ASTRONOMICAL AUTUMN:
At 10:21 am ET Thursday morning the Earth’s axis became perfectly perpendicular to the sun’s equator (see image below). The length of day and night are roughly equal, about 12 hours each, a circumstance we call the “equinox”. Thursday marks the beginning of what we call the astronomical fall, which will end on December 21st, the winter solstice. In the Northern Hemisphere, we’re in the process of losing daylight as we head toward winter. The sun is crossing the sky at a lower and lower angle to the horizon each day.
METEOROLOGICAL AUTUMN:
The combination of shorter days and lower sun angle generally means cooling temperatures. However, there’s a lag between the loss of daylight hours and the transition from summer to winter-type weather. For instance, in Atlanta, Georgia, you’ll find most still in t-shirts and shorts on any given fall equinox with normal highs around 80° F. In fact, the actual forecast calls for well above normal temps reaching the upper 80s to near 90° F in the next few days. Compare that with sweatshirt-appropriate average highs near 66° F in Atlanta on the spring equinox, March 20th, even though the length of daylight is exactly the same.

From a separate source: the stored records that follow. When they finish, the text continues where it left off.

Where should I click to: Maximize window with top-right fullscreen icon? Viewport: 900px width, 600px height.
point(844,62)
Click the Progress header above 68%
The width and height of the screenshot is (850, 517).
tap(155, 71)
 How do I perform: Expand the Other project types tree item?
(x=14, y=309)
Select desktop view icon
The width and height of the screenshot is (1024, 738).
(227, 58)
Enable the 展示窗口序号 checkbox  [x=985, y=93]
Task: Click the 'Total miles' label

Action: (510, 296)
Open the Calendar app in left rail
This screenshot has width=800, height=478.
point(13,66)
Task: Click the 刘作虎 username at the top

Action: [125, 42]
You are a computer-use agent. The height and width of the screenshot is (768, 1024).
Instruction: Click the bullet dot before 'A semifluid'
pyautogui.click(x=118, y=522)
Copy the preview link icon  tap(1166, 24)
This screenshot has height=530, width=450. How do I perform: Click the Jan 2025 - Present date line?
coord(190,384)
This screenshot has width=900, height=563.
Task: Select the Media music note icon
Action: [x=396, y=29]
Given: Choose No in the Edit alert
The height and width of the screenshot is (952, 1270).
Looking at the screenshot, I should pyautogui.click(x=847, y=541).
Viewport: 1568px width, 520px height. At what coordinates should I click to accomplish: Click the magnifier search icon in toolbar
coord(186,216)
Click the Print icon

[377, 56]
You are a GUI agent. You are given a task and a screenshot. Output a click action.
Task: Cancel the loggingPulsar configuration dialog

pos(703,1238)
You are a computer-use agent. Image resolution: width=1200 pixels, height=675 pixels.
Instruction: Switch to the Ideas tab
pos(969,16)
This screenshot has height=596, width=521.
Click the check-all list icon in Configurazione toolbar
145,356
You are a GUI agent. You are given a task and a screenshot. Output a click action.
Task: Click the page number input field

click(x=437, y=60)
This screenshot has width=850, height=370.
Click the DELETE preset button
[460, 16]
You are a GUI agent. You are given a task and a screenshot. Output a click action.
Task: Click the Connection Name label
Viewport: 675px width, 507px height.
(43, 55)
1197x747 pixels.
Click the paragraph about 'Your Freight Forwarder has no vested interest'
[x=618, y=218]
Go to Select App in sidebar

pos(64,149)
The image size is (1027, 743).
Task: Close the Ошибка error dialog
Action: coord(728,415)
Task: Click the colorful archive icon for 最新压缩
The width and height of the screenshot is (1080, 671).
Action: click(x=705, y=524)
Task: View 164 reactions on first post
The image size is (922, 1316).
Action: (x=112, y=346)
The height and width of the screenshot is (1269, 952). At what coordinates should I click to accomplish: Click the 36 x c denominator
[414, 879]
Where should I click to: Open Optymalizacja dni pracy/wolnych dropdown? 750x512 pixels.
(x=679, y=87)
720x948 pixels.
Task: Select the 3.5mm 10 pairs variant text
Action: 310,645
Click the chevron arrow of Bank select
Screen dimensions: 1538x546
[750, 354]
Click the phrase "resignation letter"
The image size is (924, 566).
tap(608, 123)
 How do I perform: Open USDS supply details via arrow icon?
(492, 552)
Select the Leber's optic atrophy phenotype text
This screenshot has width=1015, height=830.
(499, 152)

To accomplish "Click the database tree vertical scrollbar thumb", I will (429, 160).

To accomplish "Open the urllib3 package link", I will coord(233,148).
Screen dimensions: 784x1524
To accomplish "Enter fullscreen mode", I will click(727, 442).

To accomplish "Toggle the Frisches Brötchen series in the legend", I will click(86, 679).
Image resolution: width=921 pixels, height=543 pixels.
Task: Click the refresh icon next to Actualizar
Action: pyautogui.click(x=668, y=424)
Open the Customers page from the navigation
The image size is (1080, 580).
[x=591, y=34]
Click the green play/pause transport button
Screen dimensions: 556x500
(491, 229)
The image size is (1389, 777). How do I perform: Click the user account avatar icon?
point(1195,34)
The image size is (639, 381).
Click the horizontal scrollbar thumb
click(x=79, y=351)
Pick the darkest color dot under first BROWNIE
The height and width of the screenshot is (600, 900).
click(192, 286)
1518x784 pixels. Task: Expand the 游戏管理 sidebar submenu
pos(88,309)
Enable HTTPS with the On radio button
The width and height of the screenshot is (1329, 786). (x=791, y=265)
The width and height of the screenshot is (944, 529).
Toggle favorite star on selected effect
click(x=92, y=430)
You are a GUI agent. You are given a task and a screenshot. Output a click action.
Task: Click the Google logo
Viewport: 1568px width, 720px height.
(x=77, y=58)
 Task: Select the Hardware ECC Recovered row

We can thank the accumulation of heat energy over land and ocean during the hot summer for the temporary delay of winter. Indeed, water retains heat even more efficiently than land, so the lag is more pronounced for areas near the warm Gulf of Mexico compared to land-locked places like the Northern Plains. The jet stream also tends to keep colder air bottled up in the northern latitudes through much of the early fall. It shifts south only gradually, reaching the southern states by November into December.
Any particular threshold used to track the onset of fall weather (such as the average date of the first freeze shown in the image above) varies from place to place. However, September 1st is the official first day of the meteorological fall season, the day after the end of the statistically warmest three months of the year.
QUIET FALL WEATHER:
The gentle drop in temperatures coincides with a relative lull in large-scale severe weather episodes. The loss of daytime heating means less fuel for summertime severe squalls, while the delay in cold air invasions tends to prohibit the development of big winter storms. The only exception, a significant one, is tropical cyclone activity, which peaks in mid-September. Residents of the Gulf coast and Eastern Seaboard know exactly how much of a disruption a marauding hurricane can be to autumnal peace.